■ PROBLEM REQUIREMENTS ■
Below are several records. Retype exactly those lines running from the one with "Делон (921, 377)" through the one with "Это интересно (1239, 447)", end lines included, and no others.
━━━━
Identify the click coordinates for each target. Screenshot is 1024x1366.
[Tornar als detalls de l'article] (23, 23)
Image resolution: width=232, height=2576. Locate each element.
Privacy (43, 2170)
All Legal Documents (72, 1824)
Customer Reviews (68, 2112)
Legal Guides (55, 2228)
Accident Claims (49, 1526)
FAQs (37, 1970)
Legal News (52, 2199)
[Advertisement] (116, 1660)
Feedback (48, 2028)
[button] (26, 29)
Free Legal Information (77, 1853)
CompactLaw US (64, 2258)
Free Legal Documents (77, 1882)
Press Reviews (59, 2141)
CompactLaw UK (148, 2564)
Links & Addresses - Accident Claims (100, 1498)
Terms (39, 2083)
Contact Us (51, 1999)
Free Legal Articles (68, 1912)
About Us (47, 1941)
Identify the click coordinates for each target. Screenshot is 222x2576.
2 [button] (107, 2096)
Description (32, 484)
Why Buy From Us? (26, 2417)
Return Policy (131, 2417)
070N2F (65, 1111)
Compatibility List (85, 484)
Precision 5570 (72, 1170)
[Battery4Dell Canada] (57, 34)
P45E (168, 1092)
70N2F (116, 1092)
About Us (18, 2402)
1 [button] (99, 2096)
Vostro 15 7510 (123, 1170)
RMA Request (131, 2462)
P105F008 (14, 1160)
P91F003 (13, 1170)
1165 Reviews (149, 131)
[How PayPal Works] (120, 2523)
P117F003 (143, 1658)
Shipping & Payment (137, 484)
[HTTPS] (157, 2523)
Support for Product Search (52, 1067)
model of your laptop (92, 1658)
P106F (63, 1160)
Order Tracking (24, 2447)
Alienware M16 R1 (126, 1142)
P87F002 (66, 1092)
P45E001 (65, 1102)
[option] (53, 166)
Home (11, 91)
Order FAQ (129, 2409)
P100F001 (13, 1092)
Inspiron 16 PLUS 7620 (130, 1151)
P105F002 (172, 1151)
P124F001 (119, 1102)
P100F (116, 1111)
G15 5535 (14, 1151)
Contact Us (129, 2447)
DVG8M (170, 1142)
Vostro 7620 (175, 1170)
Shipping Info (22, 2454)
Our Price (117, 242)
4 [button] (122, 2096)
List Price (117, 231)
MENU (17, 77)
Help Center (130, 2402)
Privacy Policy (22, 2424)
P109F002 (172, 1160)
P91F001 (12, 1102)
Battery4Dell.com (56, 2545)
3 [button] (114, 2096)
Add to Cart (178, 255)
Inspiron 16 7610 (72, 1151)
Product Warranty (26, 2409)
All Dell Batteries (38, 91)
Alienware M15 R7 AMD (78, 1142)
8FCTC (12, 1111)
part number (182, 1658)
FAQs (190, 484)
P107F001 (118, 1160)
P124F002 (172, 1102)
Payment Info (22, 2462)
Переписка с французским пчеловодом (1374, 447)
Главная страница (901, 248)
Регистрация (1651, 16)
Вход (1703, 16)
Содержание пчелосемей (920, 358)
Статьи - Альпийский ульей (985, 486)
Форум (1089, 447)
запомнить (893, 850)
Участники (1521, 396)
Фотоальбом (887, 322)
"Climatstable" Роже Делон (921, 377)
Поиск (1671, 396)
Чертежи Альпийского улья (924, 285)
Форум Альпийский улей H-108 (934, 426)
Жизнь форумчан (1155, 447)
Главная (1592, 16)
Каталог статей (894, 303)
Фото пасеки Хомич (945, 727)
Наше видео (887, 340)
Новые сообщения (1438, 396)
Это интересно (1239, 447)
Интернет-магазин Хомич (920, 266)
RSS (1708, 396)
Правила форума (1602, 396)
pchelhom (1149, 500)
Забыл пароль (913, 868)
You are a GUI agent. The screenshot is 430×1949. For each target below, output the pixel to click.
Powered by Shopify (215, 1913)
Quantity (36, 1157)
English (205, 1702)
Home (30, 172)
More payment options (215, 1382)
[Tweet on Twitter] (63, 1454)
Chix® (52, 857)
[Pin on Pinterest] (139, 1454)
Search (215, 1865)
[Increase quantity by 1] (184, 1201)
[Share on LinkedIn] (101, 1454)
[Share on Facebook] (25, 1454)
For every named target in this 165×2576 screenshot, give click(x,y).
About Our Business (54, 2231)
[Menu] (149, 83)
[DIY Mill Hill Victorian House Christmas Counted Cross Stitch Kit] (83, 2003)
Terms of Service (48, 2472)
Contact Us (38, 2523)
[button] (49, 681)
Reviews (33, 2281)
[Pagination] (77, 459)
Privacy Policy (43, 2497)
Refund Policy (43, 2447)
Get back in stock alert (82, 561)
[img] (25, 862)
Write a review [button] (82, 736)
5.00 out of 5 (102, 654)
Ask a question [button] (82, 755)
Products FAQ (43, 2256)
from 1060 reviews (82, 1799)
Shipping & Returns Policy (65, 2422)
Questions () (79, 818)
━━━━
■ SOLUTION TO THIS EXERCISE ■
"Climatstable" Роже Делон (921, 377)
Поиск (1671, 396)
Чертежи Альпийского улья (924, 285)
Форум Альпийский улей H-108 (934, 426)
Жизнь форумчан (1155, 447)
Главная (1592, 16)
Каталог статей (894, 303)
Фото пасеки Хомич (945, 727)
Наше видео (887, 340)
Новые сообщения (1438, 396)
Это интересно (1239, 447)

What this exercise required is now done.